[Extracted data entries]
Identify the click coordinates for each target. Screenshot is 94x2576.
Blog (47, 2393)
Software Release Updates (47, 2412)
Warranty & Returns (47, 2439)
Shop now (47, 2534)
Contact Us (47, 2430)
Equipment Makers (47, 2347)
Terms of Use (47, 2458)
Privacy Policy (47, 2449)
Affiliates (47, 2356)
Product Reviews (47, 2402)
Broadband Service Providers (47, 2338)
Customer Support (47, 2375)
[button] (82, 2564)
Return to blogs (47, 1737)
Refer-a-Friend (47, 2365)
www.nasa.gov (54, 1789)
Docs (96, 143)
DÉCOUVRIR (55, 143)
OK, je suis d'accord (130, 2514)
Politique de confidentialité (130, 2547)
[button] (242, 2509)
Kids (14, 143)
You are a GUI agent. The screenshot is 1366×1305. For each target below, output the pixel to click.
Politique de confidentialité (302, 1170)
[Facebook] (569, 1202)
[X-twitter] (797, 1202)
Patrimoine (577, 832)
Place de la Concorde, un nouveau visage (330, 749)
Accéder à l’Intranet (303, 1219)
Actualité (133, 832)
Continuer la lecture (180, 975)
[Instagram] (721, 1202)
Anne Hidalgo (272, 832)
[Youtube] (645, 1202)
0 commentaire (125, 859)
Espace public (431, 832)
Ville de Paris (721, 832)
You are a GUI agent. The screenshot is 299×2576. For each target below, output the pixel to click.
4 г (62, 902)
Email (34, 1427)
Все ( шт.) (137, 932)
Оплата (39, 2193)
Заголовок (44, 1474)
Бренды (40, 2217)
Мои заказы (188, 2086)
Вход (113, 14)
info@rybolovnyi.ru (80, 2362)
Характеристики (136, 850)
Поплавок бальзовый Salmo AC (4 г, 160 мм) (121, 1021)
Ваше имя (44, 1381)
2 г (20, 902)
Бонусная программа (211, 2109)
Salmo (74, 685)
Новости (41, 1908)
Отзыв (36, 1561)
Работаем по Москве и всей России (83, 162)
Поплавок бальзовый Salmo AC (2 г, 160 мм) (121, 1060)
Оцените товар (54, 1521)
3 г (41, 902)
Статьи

• **EXERCISE**
The records above should be repeated exactly. Print them all.

• **EXERCISE ANSWER**
Identify the click coordinates for each target. Screenshot is 94x2576.
Blog (47, 2393)
Software Release Updates (47, 2412)
Warranty & Returns (47, 2439)
Shop now (47, 2534)
Contact Us (47, 2430)
Equipment Makers (47, 2347)
Terms of Use (47, 2458)
Privacy Policy (47, 2449)
Affiliates (47, 2356)
Product Reviews (47, 2402)
Broadband Service Providers (47, 2338)
Customer Support (47, 2375)
[button] (82, 2564)
Return to blogs (47, 1737)
Refer-a-Friend (47, 2365)
www.nasa.gov (54, 1789)
Docs (96, 143)
DÉCOUVRIR (55, 143)
OK, je suis d'accord (130, 2514)
Politique de confidentialité (130, 2547)
[button] (242, 2509)
Kids (14, 143)
You are a GUI agent. The screenshot is 1366×1305. For each target below, output the pixel to click.
Politique de confidentialité (302, 1170)
[Facebook] (569, 1202)
[X-twitter] (797, 1202)
Patrimoine (577, 832)
Place de la Concorde, un nouveau visage (330, 749)
Accéder à l’Intranet (303, 1219)
Actualité (133, 832)
Continuer la lecture (180, 975)
[Instagram] (721, 1202)
Anne Hidalgo (272, 832)
[Youtube] (645, 1202)
0 commentaire (125, 859)
Espace public (431, 832)
Ville de Paris (721, 832)
You are a GUI agent. The screenshot is 299×2576. For each target below, output the pixel to click.
4 г (62, 902)
Email (34, 1427)
Все ( шт.) (137, 932)
Оплата (39, 2193)
Заголовок (44, 1474)
Бренды (40, 2217)
Мои заказы (188, 2086)
Вход (113, 14)
info@rybolovnyi.ru (80, 2362)
Характеристики (136, 850)
Поплавок бальзовый Salmo AC (4 г, 160 мм) (121, 1021)
Ваше имя (44, 1381)
2 г (20, 902)
Бонусная программа (211, 2109)
Salmo (74, 685)
Новости (41, 1908)
Отзыв (36, 1561)
Работаем по Москве и всей России (83, 162)
Поплавок бальзовый Salmo AC (2 г, 160 мм) (121, 1060)
Оцените товар (54, 1521)
3 г (41, 902)
Статьи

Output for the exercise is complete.